Pixel coordinate grounding data:
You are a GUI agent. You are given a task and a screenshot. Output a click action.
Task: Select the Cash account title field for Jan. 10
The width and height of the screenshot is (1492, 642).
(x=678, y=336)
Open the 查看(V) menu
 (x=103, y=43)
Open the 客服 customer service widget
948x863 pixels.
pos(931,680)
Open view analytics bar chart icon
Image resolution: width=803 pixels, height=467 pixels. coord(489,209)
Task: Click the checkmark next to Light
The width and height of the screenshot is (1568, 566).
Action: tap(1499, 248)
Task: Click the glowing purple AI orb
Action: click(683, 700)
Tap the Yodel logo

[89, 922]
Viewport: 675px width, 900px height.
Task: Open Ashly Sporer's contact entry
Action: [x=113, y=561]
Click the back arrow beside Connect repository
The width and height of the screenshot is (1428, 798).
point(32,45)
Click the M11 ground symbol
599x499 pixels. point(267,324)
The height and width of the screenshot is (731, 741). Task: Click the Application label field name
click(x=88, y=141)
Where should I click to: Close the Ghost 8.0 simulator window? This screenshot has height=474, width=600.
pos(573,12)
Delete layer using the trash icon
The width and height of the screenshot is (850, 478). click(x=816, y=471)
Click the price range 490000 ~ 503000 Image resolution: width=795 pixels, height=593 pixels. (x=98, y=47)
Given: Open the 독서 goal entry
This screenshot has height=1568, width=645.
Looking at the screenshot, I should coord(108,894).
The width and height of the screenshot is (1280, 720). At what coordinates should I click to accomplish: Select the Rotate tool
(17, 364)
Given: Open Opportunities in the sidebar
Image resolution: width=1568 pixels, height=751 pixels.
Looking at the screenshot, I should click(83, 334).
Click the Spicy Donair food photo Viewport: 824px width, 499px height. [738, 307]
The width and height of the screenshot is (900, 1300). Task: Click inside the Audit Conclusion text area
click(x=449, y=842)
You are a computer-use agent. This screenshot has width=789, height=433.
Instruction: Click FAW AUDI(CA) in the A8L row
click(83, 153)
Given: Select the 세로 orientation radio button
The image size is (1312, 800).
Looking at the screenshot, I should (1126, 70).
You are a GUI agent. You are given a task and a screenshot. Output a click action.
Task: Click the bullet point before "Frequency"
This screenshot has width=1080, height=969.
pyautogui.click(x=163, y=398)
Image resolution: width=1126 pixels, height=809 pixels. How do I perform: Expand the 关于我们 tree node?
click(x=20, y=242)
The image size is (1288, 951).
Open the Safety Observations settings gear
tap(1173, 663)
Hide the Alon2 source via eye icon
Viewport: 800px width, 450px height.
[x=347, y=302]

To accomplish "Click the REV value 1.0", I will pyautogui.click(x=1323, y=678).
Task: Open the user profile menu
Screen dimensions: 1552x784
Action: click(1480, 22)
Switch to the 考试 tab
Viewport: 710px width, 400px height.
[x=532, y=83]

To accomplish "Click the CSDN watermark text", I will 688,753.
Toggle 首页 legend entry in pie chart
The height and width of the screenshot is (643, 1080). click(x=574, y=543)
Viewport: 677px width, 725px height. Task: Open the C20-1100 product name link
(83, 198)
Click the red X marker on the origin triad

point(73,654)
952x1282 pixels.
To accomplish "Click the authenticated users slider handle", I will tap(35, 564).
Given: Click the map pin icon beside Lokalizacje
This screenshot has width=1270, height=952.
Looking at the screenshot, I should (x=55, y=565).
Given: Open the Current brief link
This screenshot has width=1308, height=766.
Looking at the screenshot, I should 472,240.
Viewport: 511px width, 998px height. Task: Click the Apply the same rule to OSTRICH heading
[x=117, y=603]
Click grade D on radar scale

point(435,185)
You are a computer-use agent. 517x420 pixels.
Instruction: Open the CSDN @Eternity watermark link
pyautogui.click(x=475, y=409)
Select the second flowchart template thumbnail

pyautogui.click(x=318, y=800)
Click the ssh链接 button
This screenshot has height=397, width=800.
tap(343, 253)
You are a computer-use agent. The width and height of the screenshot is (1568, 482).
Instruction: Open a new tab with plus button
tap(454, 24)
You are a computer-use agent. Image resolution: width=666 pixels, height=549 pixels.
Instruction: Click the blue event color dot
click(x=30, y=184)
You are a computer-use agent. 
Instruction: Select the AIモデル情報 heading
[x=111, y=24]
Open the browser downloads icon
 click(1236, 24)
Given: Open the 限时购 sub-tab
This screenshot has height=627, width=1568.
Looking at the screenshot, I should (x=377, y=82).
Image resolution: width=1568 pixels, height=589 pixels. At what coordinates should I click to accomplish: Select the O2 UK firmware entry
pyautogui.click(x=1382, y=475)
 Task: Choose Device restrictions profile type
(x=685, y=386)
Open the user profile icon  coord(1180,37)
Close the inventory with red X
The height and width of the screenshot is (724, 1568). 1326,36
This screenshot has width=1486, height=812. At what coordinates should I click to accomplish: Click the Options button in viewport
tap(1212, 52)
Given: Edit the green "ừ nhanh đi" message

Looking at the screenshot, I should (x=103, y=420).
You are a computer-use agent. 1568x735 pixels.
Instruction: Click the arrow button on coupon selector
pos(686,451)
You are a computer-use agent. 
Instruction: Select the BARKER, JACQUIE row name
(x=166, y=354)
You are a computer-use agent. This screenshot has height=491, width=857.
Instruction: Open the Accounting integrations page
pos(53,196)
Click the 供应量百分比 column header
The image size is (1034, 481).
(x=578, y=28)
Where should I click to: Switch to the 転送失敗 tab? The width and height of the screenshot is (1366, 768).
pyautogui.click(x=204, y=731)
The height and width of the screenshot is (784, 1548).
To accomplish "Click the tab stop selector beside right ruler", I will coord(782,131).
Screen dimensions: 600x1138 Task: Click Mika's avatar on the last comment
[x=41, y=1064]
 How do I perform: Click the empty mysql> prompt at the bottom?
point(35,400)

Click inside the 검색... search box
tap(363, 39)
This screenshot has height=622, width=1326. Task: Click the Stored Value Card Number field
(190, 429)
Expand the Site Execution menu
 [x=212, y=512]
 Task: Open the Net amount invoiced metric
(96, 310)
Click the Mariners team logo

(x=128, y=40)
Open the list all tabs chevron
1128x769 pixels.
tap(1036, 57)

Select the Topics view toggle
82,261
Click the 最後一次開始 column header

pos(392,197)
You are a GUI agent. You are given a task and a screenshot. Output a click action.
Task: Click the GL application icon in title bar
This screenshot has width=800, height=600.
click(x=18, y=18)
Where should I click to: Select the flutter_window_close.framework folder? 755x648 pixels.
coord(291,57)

• Activity
Which lines of the records above contain the word "beside"? Copy each of them.

• Written reply
Click the back arrow beside Connect repository
Given: Click the map pin icon beside Lokalizacje
To accomplish "Click the tab stop selector beside right ruler", I will coord(782,131).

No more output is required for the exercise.